Readers of this blog may be familiar with the concept of “Friendly AI” — the project of making sure that artificial intelligences will do what we say without harming us (or, at the least, that they will not rise up and kill us all). In a recent issue of The New Atlantis, the authors of this blog have explored this idea at some length.
First, Charles T. Rubin, in his essay “Machine Morality and Human Responsibility,” uses Karel Čapek’s 1921 play R.U.R. — which introduced the word “robot” — to explore the different things people mean when they describe “Friendly AI,” and the conflicting motivations people have for wanting to create it. And he shows why it is that the play actually evinces a much deeper understanding of the meaning and stakes of engineering morality than can be found in the work of today’s Friendly AI researchers:
By design, the moral machine is a safe slave, doing what we want to have done and would rather not do for ourselves.
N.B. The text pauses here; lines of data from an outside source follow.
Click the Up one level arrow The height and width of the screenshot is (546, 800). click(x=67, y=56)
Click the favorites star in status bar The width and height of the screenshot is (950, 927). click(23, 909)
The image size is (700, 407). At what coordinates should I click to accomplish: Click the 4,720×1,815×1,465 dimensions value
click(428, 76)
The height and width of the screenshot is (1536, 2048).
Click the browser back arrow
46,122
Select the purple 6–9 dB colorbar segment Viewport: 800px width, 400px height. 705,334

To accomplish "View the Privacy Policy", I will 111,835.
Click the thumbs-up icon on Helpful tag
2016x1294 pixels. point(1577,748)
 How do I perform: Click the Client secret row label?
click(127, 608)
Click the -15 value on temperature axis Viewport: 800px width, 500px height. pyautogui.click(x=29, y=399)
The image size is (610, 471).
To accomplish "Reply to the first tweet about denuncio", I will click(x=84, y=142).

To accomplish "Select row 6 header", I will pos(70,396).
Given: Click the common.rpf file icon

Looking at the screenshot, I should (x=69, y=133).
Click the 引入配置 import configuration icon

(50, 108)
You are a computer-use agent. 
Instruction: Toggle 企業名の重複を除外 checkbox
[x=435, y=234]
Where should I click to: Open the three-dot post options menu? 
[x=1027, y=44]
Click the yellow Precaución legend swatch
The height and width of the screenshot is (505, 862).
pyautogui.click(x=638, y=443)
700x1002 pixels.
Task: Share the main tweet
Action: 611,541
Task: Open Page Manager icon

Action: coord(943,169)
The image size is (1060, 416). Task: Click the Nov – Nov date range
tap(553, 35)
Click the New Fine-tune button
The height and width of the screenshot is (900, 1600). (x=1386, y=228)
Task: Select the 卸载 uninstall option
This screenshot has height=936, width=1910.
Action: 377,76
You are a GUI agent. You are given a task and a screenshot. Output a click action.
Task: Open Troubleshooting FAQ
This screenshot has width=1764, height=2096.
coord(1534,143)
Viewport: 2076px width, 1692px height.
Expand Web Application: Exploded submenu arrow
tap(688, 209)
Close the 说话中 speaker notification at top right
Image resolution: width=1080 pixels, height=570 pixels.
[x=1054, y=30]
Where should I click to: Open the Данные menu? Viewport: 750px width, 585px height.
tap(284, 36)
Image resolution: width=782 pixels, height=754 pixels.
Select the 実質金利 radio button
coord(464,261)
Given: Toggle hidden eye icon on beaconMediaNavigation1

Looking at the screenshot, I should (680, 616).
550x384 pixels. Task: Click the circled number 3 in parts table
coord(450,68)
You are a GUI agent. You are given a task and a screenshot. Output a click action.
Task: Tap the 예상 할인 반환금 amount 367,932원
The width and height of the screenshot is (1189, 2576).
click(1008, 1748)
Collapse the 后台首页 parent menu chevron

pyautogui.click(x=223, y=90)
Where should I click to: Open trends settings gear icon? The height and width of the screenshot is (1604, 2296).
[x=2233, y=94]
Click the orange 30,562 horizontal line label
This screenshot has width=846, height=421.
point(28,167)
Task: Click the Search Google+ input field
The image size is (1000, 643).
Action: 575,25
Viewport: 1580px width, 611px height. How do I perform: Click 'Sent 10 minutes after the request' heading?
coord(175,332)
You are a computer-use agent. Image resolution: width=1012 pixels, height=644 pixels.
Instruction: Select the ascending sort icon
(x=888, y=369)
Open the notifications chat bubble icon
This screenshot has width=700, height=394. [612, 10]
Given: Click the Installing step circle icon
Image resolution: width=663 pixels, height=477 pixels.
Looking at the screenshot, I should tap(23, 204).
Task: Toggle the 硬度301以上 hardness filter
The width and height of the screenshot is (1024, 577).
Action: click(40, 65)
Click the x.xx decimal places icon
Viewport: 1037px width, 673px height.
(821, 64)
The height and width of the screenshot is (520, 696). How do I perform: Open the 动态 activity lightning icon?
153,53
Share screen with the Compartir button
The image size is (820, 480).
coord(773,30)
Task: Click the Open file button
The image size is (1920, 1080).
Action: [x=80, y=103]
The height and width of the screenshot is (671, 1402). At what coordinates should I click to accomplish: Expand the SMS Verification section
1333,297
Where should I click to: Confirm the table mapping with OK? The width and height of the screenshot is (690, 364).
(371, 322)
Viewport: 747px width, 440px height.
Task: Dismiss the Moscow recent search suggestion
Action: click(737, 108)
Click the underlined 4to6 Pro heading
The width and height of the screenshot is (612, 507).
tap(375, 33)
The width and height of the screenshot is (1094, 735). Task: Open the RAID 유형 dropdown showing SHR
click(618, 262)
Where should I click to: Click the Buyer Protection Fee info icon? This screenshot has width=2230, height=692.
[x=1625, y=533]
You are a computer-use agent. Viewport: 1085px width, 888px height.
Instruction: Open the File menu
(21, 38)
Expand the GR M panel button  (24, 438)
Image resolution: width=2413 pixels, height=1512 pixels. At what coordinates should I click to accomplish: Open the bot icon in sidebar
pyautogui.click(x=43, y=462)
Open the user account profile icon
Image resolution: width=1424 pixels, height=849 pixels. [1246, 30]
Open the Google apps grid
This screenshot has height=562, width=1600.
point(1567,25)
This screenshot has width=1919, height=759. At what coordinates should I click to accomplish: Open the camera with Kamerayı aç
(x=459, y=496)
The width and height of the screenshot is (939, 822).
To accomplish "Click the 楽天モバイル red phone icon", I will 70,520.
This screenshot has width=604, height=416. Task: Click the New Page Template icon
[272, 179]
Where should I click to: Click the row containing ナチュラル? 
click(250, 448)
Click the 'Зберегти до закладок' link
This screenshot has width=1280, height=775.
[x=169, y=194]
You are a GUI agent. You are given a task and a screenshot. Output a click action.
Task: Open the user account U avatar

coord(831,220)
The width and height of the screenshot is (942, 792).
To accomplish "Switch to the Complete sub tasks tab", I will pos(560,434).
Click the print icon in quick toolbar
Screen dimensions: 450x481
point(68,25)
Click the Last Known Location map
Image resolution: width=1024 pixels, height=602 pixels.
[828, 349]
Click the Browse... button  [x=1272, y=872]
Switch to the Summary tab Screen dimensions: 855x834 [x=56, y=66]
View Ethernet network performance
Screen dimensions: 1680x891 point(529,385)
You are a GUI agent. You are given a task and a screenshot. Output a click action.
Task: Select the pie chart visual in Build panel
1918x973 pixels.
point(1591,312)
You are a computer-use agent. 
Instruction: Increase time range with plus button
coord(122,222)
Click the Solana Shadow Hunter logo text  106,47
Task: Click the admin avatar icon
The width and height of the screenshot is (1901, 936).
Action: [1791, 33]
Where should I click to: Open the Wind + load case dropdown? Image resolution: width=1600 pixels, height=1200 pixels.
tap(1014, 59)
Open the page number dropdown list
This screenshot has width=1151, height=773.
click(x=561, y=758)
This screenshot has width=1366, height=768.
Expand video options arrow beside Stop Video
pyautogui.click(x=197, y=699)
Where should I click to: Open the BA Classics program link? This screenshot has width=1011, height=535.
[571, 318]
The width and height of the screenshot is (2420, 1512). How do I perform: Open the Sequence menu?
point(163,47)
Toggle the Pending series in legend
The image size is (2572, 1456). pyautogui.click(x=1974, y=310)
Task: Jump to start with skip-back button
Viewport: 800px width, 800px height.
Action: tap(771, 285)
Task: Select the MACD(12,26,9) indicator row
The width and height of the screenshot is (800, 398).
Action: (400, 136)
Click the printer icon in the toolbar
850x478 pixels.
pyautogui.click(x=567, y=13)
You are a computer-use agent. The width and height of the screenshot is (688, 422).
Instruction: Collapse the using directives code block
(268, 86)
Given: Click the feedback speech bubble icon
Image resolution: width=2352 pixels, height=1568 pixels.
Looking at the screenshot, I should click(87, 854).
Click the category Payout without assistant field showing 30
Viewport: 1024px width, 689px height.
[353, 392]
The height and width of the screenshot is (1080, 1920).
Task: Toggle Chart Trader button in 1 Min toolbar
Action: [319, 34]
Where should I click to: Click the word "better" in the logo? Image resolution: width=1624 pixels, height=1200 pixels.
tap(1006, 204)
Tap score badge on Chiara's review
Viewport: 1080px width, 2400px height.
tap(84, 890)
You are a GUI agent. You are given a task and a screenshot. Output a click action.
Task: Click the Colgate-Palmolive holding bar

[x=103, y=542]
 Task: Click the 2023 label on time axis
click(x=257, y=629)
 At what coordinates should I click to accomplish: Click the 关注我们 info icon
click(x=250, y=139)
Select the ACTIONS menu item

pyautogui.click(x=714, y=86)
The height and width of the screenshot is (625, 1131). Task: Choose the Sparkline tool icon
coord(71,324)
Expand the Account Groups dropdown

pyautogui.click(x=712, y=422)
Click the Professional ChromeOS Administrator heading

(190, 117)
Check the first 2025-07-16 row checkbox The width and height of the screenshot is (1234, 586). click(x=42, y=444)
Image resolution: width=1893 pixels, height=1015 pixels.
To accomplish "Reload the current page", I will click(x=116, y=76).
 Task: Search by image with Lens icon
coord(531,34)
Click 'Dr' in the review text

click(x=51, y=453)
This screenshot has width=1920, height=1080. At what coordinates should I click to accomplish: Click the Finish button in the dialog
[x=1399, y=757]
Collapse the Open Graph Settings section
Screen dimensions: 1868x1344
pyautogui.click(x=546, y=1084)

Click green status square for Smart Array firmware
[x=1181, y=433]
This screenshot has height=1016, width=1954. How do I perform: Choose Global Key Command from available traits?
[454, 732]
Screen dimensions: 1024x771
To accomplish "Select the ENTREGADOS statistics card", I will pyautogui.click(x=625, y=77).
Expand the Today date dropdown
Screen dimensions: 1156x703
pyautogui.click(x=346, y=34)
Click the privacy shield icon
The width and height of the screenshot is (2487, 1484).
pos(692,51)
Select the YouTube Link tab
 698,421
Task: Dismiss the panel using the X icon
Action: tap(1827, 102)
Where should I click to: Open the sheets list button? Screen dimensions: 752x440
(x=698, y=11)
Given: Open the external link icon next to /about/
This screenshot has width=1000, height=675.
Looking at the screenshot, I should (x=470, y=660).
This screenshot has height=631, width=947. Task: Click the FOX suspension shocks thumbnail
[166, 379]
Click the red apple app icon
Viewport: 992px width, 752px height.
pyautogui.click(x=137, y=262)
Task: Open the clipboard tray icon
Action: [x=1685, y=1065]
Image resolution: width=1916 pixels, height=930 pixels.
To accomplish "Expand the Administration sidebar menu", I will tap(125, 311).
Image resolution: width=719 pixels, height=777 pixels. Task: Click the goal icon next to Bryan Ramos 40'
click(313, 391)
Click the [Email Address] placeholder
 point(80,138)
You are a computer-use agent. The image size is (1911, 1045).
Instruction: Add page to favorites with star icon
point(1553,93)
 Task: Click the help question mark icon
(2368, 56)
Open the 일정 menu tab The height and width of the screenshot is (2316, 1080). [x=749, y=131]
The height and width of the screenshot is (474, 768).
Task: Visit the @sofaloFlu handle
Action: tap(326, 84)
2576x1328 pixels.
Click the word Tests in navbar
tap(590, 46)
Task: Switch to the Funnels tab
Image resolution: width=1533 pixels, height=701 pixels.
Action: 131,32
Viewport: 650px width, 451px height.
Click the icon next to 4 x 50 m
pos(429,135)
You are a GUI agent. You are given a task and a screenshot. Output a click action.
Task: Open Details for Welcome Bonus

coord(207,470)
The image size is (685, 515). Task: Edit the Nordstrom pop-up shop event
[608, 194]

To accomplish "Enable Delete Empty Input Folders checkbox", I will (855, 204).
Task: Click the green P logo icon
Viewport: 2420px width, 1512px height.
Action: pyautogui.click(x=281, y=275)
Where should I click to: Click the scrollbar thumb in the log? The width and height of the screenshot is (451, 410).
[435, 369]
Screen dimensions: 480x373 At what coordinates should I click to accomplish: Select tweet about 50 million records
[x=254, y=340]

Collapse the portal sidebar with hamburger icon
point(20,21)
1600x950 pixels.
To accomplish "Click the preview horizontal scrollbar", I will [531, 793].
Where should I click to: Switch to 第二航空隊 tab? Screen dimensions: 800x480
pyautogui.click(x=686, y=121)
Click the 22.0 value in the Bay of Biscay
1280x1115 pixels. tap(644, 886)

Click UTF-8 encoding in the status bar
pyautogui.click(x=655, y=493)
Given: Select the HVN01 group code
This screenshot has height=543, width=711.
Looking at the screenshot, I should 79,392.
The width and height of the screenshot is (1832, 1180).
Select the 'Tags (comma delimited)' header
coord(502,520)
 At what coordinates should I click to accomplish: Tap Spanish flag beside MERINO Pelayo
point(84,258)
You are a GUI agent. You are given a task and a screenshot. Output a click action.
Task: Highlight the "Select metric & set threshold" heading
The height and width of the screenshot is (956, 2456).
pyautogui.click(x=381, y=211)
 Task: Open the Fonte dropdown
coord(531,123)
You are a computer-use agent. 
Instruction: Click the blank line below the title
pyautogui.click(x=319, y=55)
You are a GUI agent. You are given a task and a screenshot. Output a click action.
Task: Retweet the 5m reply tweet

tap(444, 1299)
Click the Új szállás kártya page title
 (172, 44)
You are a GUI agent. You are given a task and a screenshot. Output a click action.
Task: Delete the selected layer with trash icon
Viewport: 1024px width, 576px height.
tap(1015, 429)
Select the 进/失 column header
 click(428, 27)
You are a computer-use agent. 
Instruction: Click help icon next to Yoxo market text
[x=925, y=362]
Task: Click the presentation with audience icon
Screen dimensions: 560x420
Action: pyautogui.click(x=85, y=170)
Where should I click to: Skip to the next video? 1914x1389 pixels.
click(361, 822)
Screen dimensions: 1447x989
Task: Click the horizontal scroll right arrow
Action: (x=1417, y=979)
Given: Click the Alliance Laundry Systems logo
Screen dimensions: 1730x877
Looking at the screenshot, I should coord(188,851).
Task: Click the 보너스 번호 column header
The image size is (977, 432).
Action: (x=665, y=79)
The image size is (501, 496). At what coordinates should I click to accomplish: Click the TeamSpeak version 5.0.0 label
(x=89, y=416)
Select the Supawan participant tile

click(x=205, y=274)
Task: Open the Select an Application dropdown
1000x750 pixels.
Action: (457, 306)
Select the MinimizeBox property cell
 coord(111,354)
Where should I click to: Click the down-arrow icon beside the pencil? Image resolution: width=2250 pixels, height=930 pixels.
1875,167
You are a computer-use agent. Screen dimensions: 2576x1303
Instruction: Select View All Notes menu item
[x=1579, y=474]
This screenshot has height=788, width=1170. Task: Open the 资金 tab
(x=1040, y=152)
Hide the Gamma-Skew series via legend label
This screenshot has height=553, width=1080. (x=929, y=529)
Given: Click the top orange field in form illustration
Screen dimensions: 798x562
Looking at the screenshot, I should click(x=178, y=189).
Mastery over slaves is notoriously bad for the moral character of the masters, but all the worse, one might think, when their mastery becomes increasingly nominal.... The robot rebellion in the play just makes obvious what would have been true about the hierarchy between men and robots even if the design for robots had worked out exactly as their creators had hoped. The possibility that we are developing our “new robot overlords” is a joke with an edge to it precisely to the extent that there is unease about the question of what will be left for humans to do as we make it possible for ourselves to do less and less.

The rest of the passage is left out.